Se ne è parlato durante un convegno a Roma che è stato quindi anche un’occasione per riunire chi in questi anni in Italia ha lavorato allo sviluppo delle tecnologie del solare termico a concentrazione, per verificare lo stato dell’arte, valutare quanto fatto e identificare le possibili linee di sviluppo per il futuro sia a livello di ricerca sia industriale

Nell’ambito del Progetto europeo Networking for excellence in solar thermal energy research (Nester), l’Agenzia nazionale per le nuove tecnologie, l’energia e lo sviluppo economico sostenibile (Enea) ha presentato, presso la Facoltà di Ingegneria dell’Università «La Sapienza», un workshop sullo sviluppo delle tecnologie del solare termico a concentrazione.
Un workshop che ha voluto mettere in evidenza la visione di Enea sullo sviluppo delle tecnologie del solare termico a concentrazione ripercorrendo le varie tappe di crescita, le linee di ricerca attuali, le possibili linee di sviluppo per il futuro.
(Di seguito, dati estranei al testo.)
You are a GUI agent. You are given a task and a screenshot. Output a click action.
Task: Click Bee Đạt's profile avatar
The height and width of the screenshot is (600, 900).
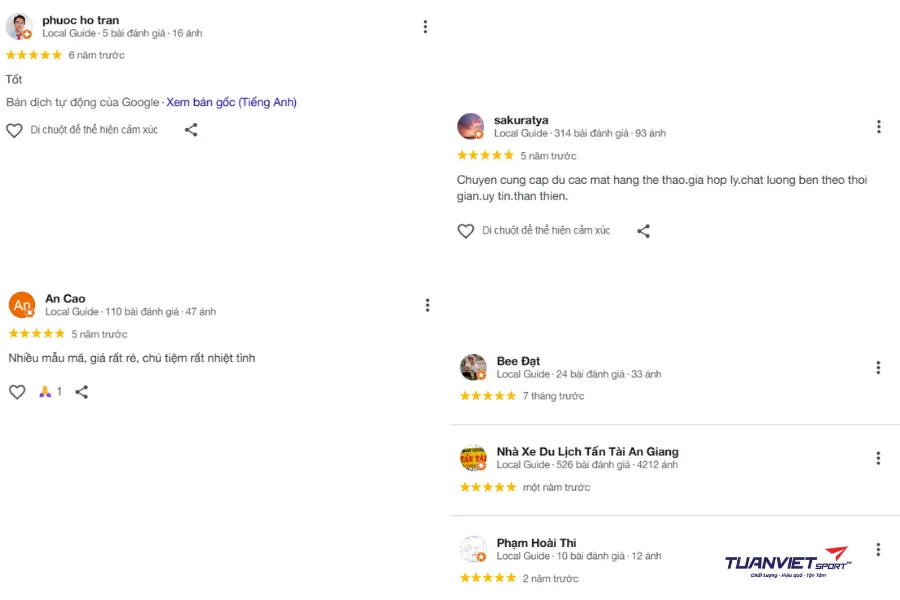[x=473, y=367]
Ma vediamo in Italia e precisamente all’interno dell’Enea chi si occupa di Solare termico a concentrazione.
Chi svolge attività di ricerca, sviluppo e qualificazione di tecnologie, materiali, processi e prodotti nel settore dell’impiego dell’energia solare per la produzione di calore e il suo utilizzo nella conversione in energia elettrica, in processi industriali e nel condizionamento ambientale è la Divisione Solare termico e termodinamico (Stt) che fa parte del Dipartimento Tecnologie Energetiche dell’Enea.
Inoltre la Divisione, nello stesso settore, svolge attività di studio e progettazione preliminare, realizza ed esercisce impianti sperimentali, fornisce servizi tecnici avanzati ed opera per il trasferimento di tecnologie e conoscenze al sistema produttivo, contribuendo alla competitività dell’industria nazionale ed allo sviluppo di un sistema energetico più sostenibile.
Una Divisione che per svolgere le sue attività si avvale di circa 70 persone, tra ricercatori, tecnici e amministrativi, strutturati in due laboratori (Laboratorio per lo Sviluppo Componenti e Impianti Solari e Laboratorio di Ingegneria delle Tecnologie Solari) distribuiti in 3 Centri Enea (Casaccia, Portici e Trisaia).
Nel settore specifico del Solare termodinamico, definito a livello internazionale come Csp (Concentrating solar power), l’Enea ha dato notevole impulso allo sviluppo della ricerca tecnologica dai primi anni del 2000 con il Grande Progetto Solare Termodinamico guidato dal prof. Rubbia, che ha portato alla realizzazione dell’impianto Archimede, primo impianto solare termodinamico europeo di scala industriale e ancora oggi tra i maggiori impianti a sali fusi circolanti, e prosegue questo sviluppo attraverso numerosi progetti di ricerca, studi di fattibilità e assistenza alla progettazione e alla realizzazione di impianti in diversi Paesi.
Un gruppo Enea che ha negli anni acquisito un’elevata competenze a livello internazionale e rappresenta un importante punto di riferimento per gli operatori nazionali del settore, che necessitano di informazioni e consulenze.
Ma parliamo più specificatamente della tecnologia Csp.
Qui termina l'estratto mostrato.